>>>

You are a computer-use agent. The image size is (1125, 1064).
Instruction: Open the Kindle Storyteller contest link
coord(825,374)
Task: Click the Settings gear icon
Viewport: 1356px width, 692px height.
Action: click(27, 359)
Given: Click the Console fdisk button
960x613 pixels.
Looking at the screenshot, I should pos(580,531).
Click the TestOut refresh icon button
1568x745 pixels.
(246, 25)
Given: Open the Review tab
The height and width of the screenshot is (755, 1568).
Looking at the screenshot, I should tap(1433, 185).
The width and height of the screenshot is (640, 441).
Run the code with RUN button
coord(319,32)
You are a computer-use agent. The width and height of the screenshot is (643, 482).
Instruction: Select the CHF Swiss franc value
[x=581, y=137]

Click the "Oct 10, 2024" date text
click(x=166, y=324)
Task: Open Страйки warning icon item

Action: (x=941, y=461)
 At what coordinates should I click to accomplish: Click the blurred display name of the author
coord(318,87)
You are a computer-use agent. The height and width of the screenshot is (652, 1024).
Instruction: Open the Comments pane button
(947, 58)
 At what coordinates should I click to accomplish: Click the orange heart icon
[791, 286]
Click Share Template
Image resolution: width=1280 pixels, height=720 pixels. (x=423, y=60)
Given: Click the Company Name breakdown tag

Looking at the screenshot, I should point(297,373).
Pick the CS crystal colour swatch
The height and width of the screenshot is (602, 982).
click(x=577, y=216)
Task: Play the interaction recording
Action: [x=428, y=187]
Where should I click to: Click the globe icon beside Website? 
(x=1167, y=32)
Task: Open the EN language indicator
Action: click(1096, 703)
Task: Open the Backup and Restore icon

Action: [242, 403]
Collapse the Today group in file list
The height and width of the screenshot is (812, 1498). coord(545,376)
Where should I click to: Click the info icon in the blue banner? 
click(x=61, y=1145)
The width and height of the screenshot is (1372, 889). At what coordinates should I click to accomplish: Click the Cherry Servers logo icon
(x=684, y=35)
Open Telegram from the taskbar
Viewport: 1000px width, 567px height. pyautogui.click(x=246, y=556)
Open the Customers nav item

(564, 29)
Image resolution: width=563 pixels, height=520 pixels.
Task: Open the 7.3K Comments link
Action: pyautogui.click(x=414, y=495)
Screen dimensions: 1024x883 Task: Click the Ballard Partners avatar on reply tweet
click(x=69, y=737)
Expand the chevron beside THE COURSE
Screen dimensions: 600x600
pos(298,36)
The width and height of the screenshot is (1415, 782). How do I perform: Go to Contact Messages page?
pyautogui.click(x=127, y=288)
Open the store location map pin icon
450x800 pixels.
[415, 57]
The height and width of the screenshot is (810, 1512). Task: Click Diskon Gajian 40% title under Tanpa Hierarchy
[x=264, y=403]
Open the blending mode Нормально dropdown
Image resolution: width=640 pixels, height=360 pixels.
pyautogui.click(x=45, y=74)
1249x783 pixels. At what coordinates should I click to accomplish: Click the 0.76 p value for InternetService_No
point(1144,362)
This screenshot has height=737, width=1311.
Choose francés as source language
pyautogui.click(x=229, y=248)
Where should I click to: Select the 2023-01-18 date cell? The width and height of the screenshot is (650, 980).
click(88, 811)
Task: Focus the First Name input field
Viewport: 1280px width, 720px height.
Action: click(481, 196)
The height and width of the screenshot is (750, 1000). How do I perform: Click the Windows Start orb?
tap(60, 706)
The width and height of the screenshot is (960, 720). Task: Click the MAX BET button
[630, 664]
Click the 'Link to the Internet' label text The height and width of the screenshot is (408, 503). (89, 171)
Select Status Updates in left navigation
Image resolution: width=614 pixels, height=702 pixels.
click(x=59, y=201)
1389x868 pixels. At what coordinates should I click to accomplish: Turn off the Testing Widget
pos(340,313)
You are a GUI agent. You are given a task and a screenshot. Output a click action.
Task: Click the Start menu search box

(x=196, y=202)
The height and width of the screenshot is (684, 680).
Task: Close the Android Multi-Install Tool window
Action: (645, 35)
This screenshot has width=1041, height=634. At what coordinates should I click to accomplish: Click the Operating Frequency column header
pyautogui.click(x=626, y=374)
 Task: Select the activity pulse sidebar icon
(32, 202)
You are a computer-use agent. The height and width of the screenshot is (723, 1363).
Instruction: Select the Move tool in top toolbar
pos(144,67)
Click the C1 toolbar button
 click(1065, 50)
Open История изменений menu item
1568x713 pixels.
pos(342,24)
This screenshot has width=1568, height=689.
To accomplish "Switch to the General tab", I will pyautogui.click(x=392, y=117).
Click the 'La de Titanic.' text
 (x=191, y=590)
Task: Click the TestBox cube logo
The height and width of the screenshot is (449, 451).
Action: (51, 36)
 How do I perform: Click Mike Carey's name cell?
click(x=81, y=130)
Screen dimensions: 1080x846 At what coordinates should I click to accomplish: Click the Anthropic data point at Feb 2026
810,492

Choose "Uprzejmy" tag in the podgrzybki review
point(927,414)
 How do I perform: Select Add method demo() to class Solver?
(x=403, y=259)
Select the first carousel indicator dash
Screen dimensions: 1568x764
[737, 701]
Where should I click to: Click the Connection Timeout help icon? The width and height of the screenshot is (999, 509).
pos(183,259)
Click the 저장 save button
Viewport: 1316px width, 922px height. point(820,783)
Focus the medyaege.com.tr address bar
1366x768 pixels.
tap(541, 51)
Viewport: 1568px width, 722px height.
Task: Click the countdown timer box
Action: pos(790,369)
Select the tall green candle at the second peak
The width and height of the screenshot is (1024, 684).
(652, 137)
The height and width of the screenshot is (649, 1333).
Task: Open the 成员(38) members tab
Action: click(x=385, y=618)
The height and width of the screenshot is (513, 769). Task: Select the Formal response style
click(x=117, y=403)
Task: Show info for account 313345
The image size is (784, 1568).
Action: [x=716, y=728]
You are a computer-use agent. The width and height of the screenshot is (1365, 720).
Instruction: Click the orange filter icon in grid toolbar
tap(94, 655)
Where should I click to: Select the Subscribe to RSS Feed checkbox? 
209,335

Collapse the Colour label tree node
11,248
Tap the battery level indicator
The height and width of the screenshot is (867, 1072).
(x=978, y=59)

<<<

■ Problem to solve
Output the full listing exactly, please.

■ Result below
You are a computer-use agent. The image size is (1125, 1064).
Instruction: Open the Kindle Storyteller contest link
coord(825,374)
Task: Click the Settings gear icon
Viewport: 1356px width, 692px height.
Action: click(27, 359)
Given: Click the Console fdisk button
960x613 pixels.
Looking at the screenshot, I should pos(580,531).
Click the TestOut refresh icon button
1568x745 pixels.
(246, 25)
Given: Open the Review tab
The height and width of the screenshot is (755, 1568).
Looking at the screenshot, I should tap(1433, 185).
The width and height of the screenshot is (640, 441).
Run the code with RUN button
coord(319,32)
You are a computer-use agent. The width and height of the screenshot is (643, 482).
Instruction: Select the CHF Swiss franc value
[x=581, y=137]

Click the "Oct 10, 2024" date text
click(x=166, y=324)
Task: Open Страйки warning icon item

Action: (x=941, y=461)
 At what coordinates should I click to accomplish: Click the blurred display name of the author
coord(318,87)
You are a computer-use agent. The height and width of the screenshot is (652, 1024).
Instruction: Open the Comments pane button
(947, 58)
 At what coordinates should I click to accomplish: Click the orange heart icon
[791, 286]
Click Share Template
Image resolution: width=1280 pixels, height=720 pixels. (x=423, y=60)
Given: Click the Company Name breakdown tag

Looking at the screenshot, I should point(297,373).
Pick the CS crystal colour swatch
The height and width of the screenshot is (602, 982).
click(x=577, y=216)
Task: Play the interaction recording
Action: [x=428, y=187]
Where should I click to: Click the globe icon beside Website? 
(x=1167, y=32)
Task: Open the EN language indicator
Action: click(1096, 703)
Task: Open the Backup and Restore icon

Action: [242, 403]
Collapse the Today group in file list
The height and width of the screenshot is (812, 1498). coord(545,376)
Where should I click to: Click the info icon in the blue banner? 
click(x=61, y=1145)
The width and height of the screenshot is (1372, 889). At what coordinates should I click to accomplish: Click the Cherry Servers logo icon
(x=684, y=35)
Open Telegram from the taskbar
Viewport: 1000px width, 567px height. pyautogui.click(x=246, y=556)
Open the Customers nav item

(564, 29)
Image resolution: width=563 pixels, height=520 pixels.
Task: Open the 7.3K Comments link
Action: pyautogui.click(x=414, y=495)
Screen dimensions: 1024x883 Task: Click the Ballard Partners avatar on reply tweet
click(x=69, y=737)
Expand the chevron beside THE COURSE
Screen dimensions: 600x600
pos(298,36)
The width and height of the screenshot is (1415, 782). How do I perform: Go to Contact Messages page?
pyautogui.click(x=127, y=288)
Open the store location map pin icon
450x800 pixels.
[415, 57]
The height and width of the screenshot is (810, 1512). Task: Click Diskon Gajian 40% title under Tanpa Hierarchy
[x=264, y=403]
Open the blending mode Нормально dropdown
Image resolution: width=640 pixels, height=360 pixels.
pyautogui.click(x=45, y=74)
1249x783 pixels. At what coordinates should I click to accomplish: Click the 0.76 p value for InternetService_No
point(1144,362)
This screenshot has height=737, width=1311.
Choose francés as source language
pyautogui.click(x=229, y=248)
Where should I click to: Select the 2023-01-18 date cell? The width and height of the screenshot is (650, 980).
click(88, 811)
Task: Focus the First Name input field
Viewport: 1280px width, 720px height.
Action: click(481, 196)
The height and width of the screenshot is (750, 1000). How do I perform: Click the Windows Start orb?
tap(60, 706)
The width and height of the screenshot is (960, 720). Task: Click the MAX BET button
[630, 664]
Click the 'Link to the Internet' label text The height and width of the screenshot is (408, 503). (89, 171)
Select Status Updates in left navigation
Image resolution: width=614 pixels, height=702 pixels.
click(x=59, y=201)
1389x868 pixels. At what coordinates should I click to accomplish: Turn off the Testing Widget
pos(340,313)
You are a GUI agent. You are given a task and a screenshot. Output a click action.
Task: Click the Start menu search box

(x=196, y=202)
The height and width of the screenshot is (684, 680).
Task: Close the Android Multi-Install Tool window
Action: (645, 35)
This screenshot has width=1041, height=634. At what coordinates should I click to accomplish: Click the Operating Frequency column header
pyautogui.click(x=626, y=374)
 Task: Select the activity pulse sidebar icon
(32, 202)
You are a computer-use agent. The height and width of the screenshot is (723, 1363).
Instruction: Select the Move tool in top toolbar
pos(144,67)
Click the C1 toolbar button
 click(1065, 50)
Open История изменений menu item
1568x713 pixels.
pos(342,24)
This screenshot has width=1568, height=689.
To accomplish "Switch to the General tab", I will pyautogui.click(x=392, y=117).
Click the 'La de Titanic.' text
 (x=191, y=590)
Task: Click the TestBox cube logo
The height and width of the screenshot is (449, 451).
Action: (51, 36)
 How do I perform: Click Mike Carey's name cell?
click(x=81, y=130)
Screen dimensions: 1080x846 At what coordinates should I click to accomplish: Click the Anthropic data point at Feb 2026
810,492

Choose "Uprzejmy" tag in the podgrzybki review
point(927,414)
 How do I perform: Select Add method demo() to class Solver?
(x=403, y=259)
Select the first carousel indicator dash
Screen dimensions: 1568x764
[737, 701]
Where should I click to: Click the Connection Timeout help icon? The width and height of the screenshot is (999, 509).
pos(183,259)
Click the 저장 save button
Viewport: 1316px width, 922px height. point(820,783)
Focus the medyaege.com.tr address bar
1366x768 pixels.
tap(541, 51)
Viewport: 1568px width, 722px height.
Task: Click the countdown timer box
Action: pos(790,369)
Select the tall green candle at the second peak
The width and height of the screenshot is (1024, 684).
(652, 137)
The height and width of the screenshot is (649, 1333).
Task: Open the 成员(38) members tab
Action: click(x=385, y=618)
The height and width of the screenshot is (513, 769). Task: Select the Formal response style
click(x=117, y=403)
Task: Show info for account 313345
The image size is (784, 1568).
Action: [x=716, y=728]
You are a computer-use agent. The width and height of the screenshot is (1365, 720).
Instruction: Click the orange filter icon in grid toolbar
tap(94, 655)
Where should I click to: Select the Subscribe to RSS Feed checkbox? 
209,335

Collapse the Colour label tree node
11,248
Tap the battery level indicator
The height and width of the screenshot is (867, 1072).
(x=978, y=59)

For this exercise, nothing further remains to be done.